### Saved data entries
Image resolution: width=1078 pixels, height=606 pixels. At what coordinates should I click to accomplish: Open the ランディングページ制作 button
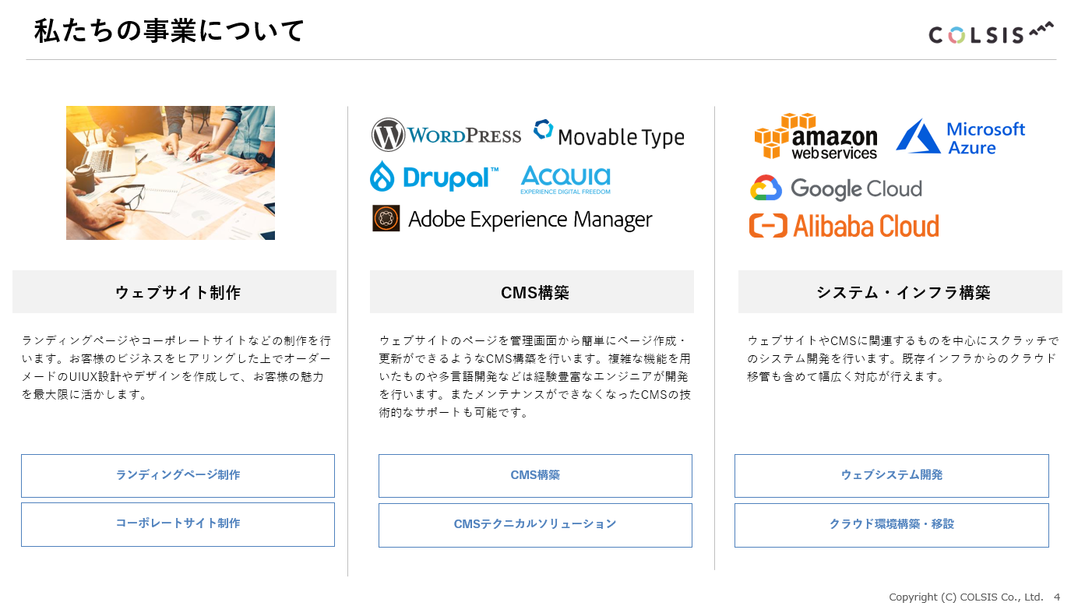click(178, 475)
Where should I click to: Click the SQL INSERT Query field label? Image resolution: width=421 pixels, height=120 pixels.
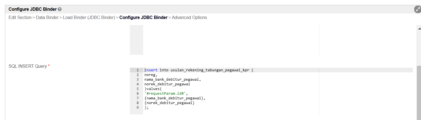28,66
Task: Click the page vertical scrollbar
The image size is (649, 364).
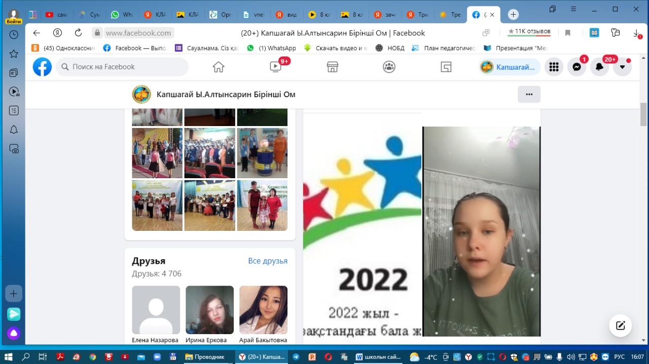Action: [x=643, y=114]
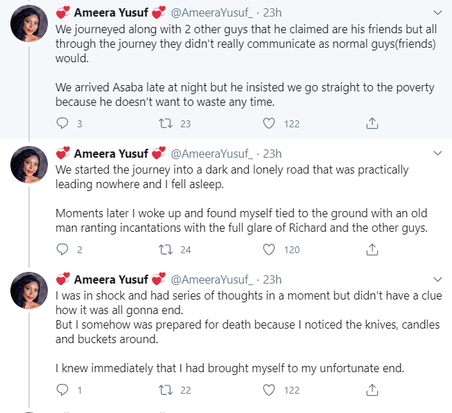Share the knives and candles tweet
Screen dimensions: 452x413
point(372,390)
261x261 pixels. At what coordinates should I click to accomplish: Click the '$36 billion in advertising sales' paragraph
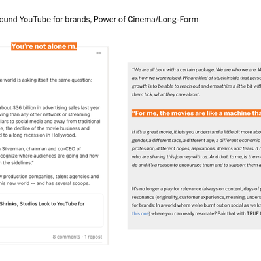pos(50,121)
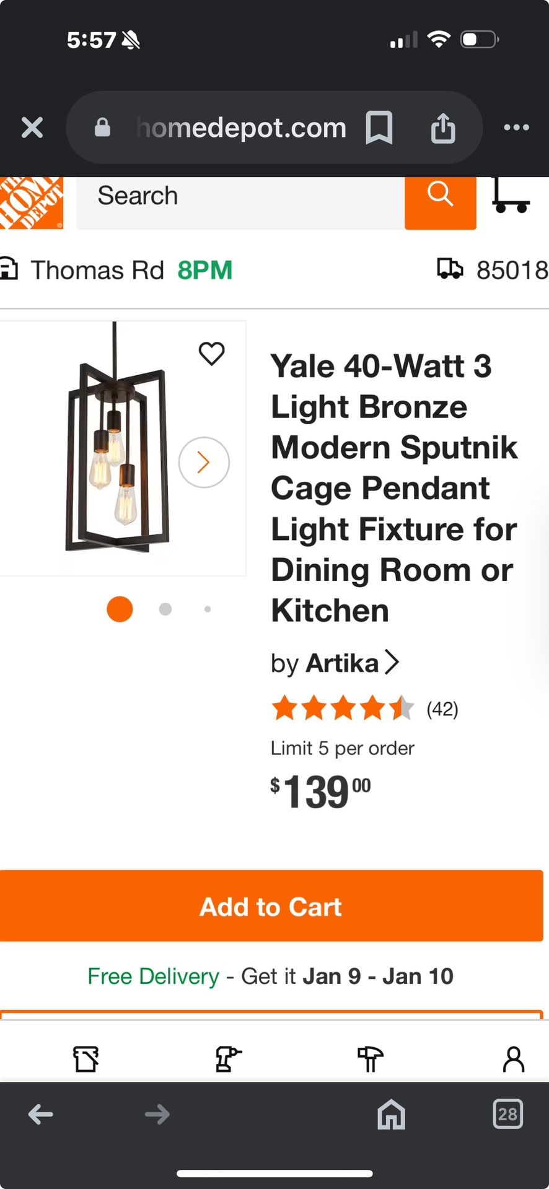Open the star rating reviews
The image size is (549, 1189).
pos(343,708)
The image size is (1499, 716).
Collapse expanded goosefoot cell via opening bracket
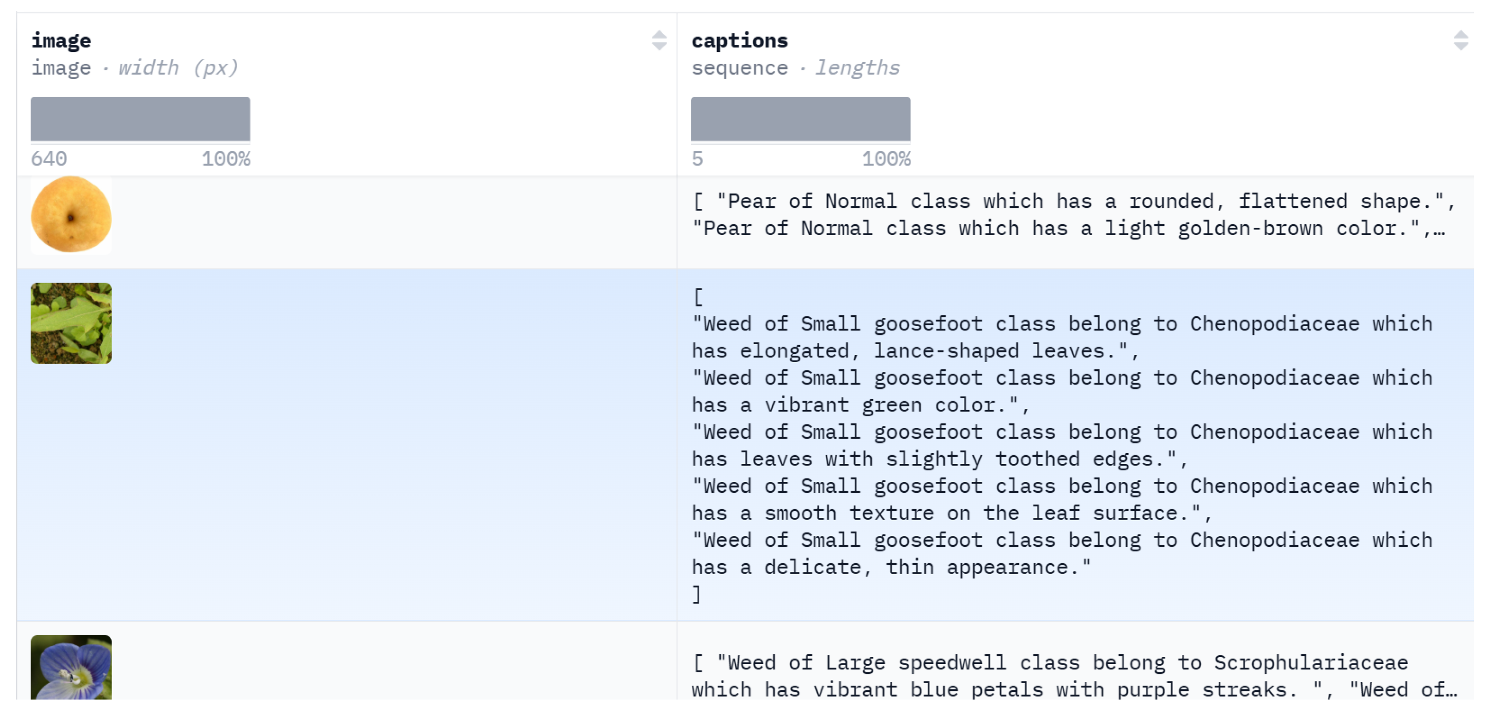pos(698,297)
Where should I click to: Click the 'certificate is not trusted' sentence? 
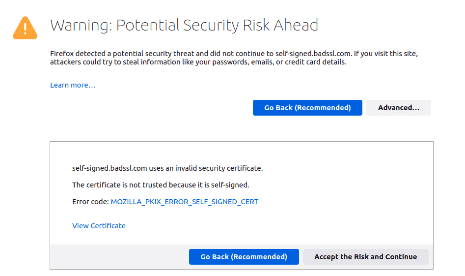pos(161,185)
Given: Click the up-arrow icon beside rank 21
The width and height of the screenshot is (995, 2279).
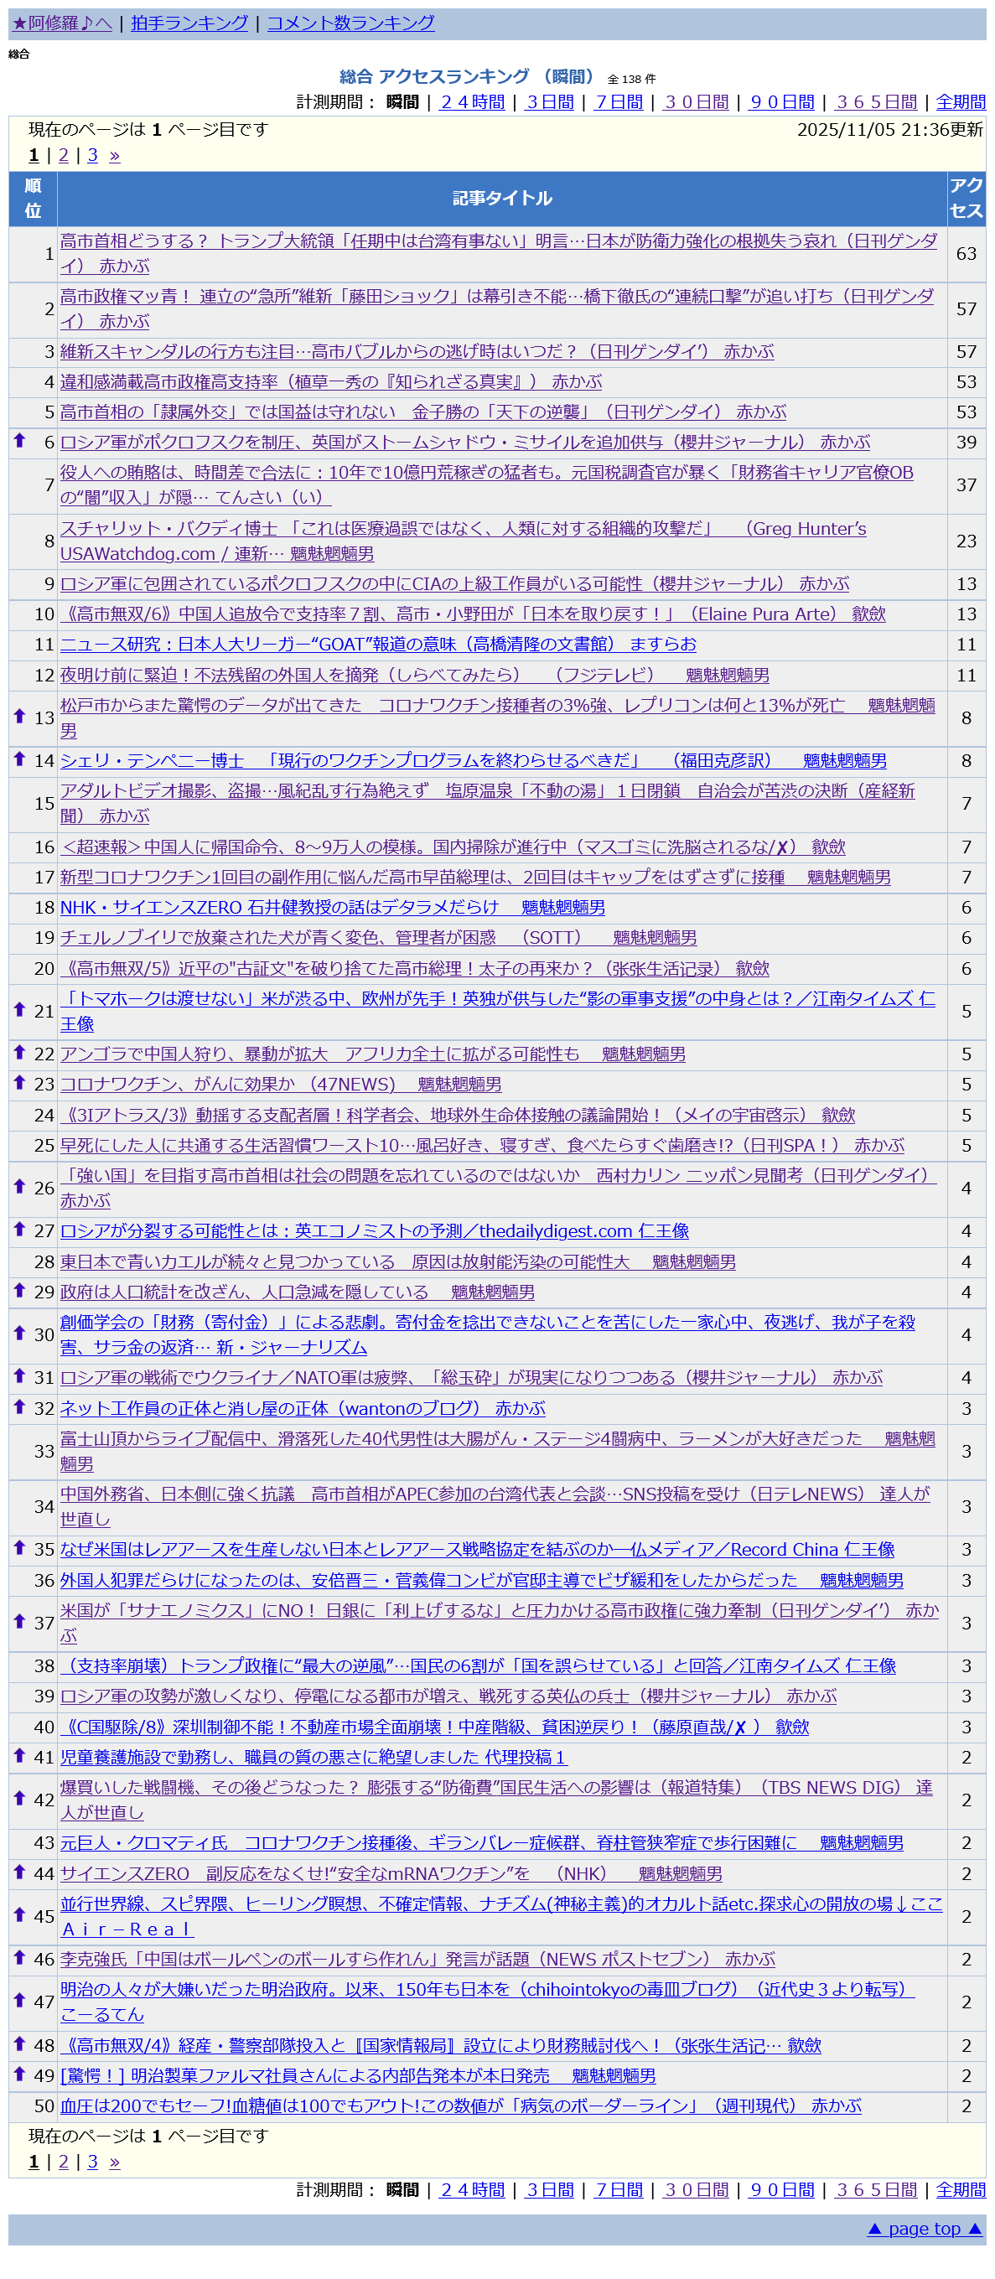Looking at the screenshot, I should (x=19, y=1009).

### Exercise requirements
All lines from the one that contains "261x261 pixels. At" through the last line of the data should be retyped exactly, with the pictures left out.

### Problem solution
261x261 pixels. At what coordinates should I click to accomplish: Click the '$36 billion in advertising sales' paragraph
pos(50,121)
Open the star rating reviews
The image size is (549, 1189).
pos(343,708)
The image size is (1499, 716).
Collapse expanded goosefoot cell via opening bracket
pos(698,297)
Where should I click to: Click the 'certificate is not trusted' sentence? 
pos(161,185)
Given: Click the up-arrow icon beside rank 21
The width and height of the screenshot is (995, 2279).
Looking at the screenshot, I should (x=19, y=1009).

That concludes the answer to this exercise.